Milton Friedman suggested that a monetary authority can escape a liquidity trap by bypassing financial intermediaries to give money directly to consumers or businesses. This is referred to as a money gift or as helicopter money. The term helicopter money is meant to portray the image of a central banker dropping money on people from a helicopter. Political considerations make it difficult for a monetary authority to grant the money gift, because individuals and firms not receiving free money will exert political pressure. The monetary authority must act covertly to give gift money to specific individuals or firms without appearing to give money away. During the Great Depression in the United States, the Federal Reserve offered to buy any gold at a price well above current market prices. This was essentially a money gift to gold holders. In Japan in the 1980s, the Bank of Japan began buying newly-issued common stock and bonds as a hidden money gift to firms.

John Maynard Keynes is usually seen as the inventor of the liquidity-trap theory. In his view, financial speculators fear the possibility of suffering capital losses on non-money assets and thus hold money (liquid assets) instead. These fears are most likely after a financial crisis such as that associated with the Stock Market Crash of 1929. Further, if interest rates are extremely low, there is no place for them to go but up. That implies that bond prices will likely fall in the near future, causing capital losses.

TASK SET:
A: Answer these questions from the liquidity-trap passage, one per line:
(i) During the Great Depression in the United States, what did the Federal Reserve offer to buy, and at what price?
(ii) What did the Bank of Japan begin buying in the 1980s?
(iii) Who is usually seen as the inventor of the liquidity-trap theory?
B: Reproduce the liquidity-trap passage word for word, starting at "John Maynard Keynes" and ending at "causing capital losses.".
The listing that comes next has no connection to the liquidity-trap passage.

SUPPLIED DATA:
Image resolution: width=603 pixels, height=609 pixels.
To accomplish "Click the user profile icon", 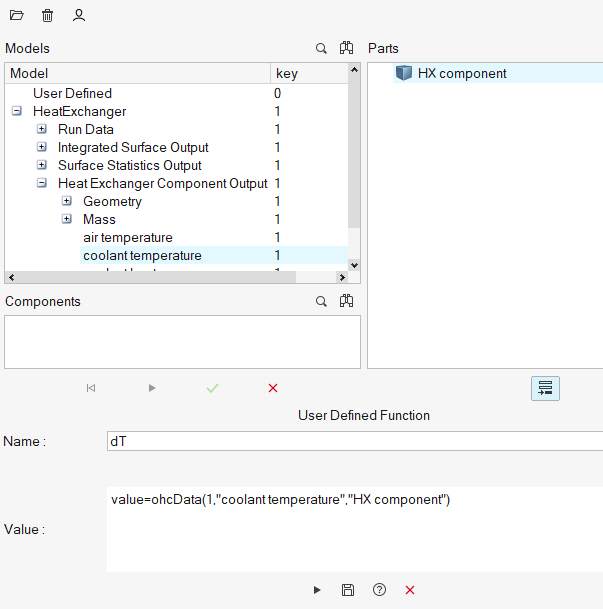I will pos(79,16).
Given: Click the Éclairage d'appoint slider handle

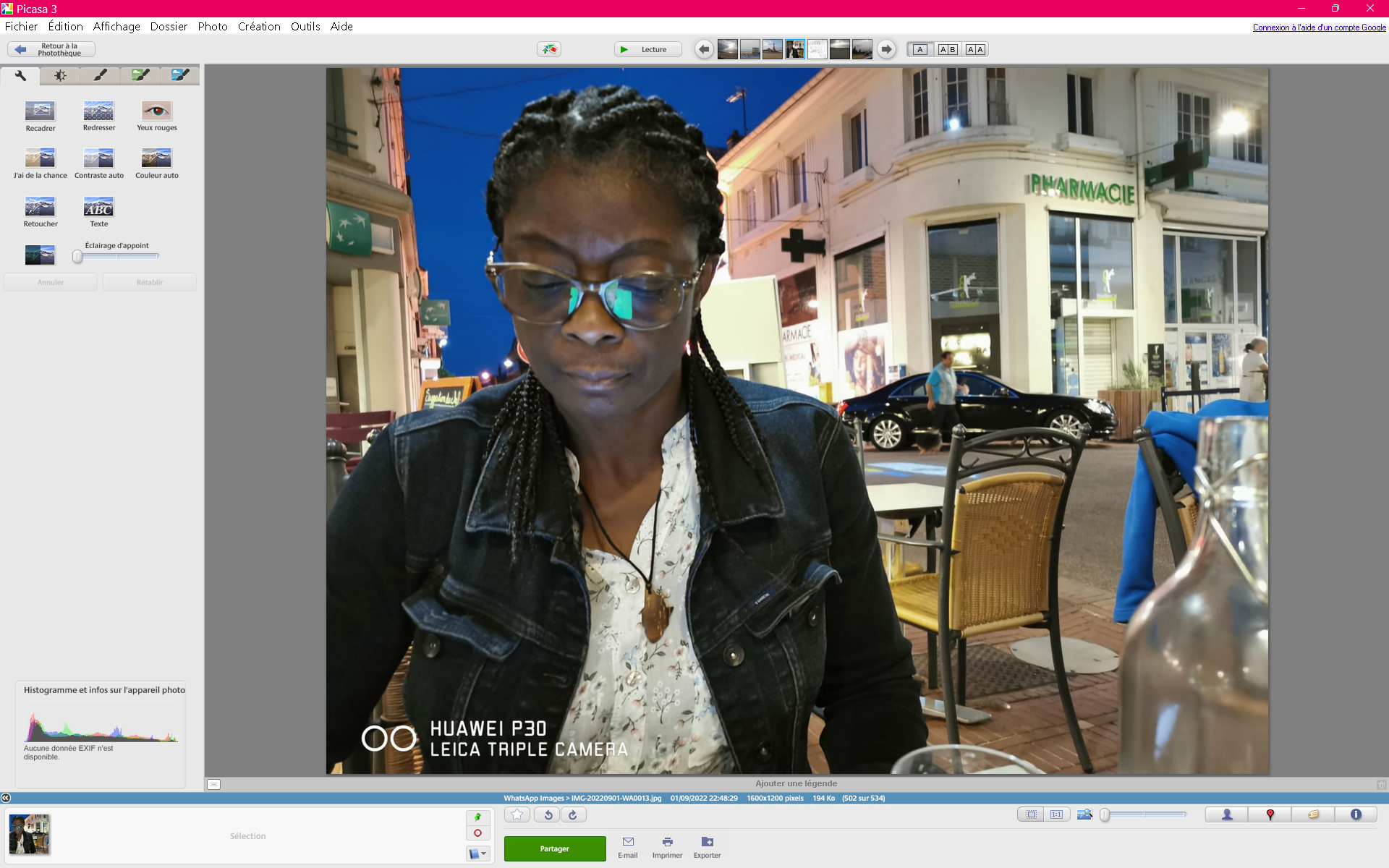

WORKED ANSWERS:
A:
(i) Any gold, at a price well above current market prices.
(ii) Newly-issued common stock and bonds.
(iii) John Maynard Keynes.

B:
John Maynard Keynes is usually seen as the inventor of the liquidity-trap theory. In his view, financial speculators fear the possibility of suffering capital losses on non-money assets and thus hold money (liquid assets) instead. These fears are most likely after a financial crisis such as that associated with the Stock Market Crash of 1929. Further, if interest rates are extremely low, there is no place for them to go but up. That implies that bond prices will likely fall in the near future, causing capital losses.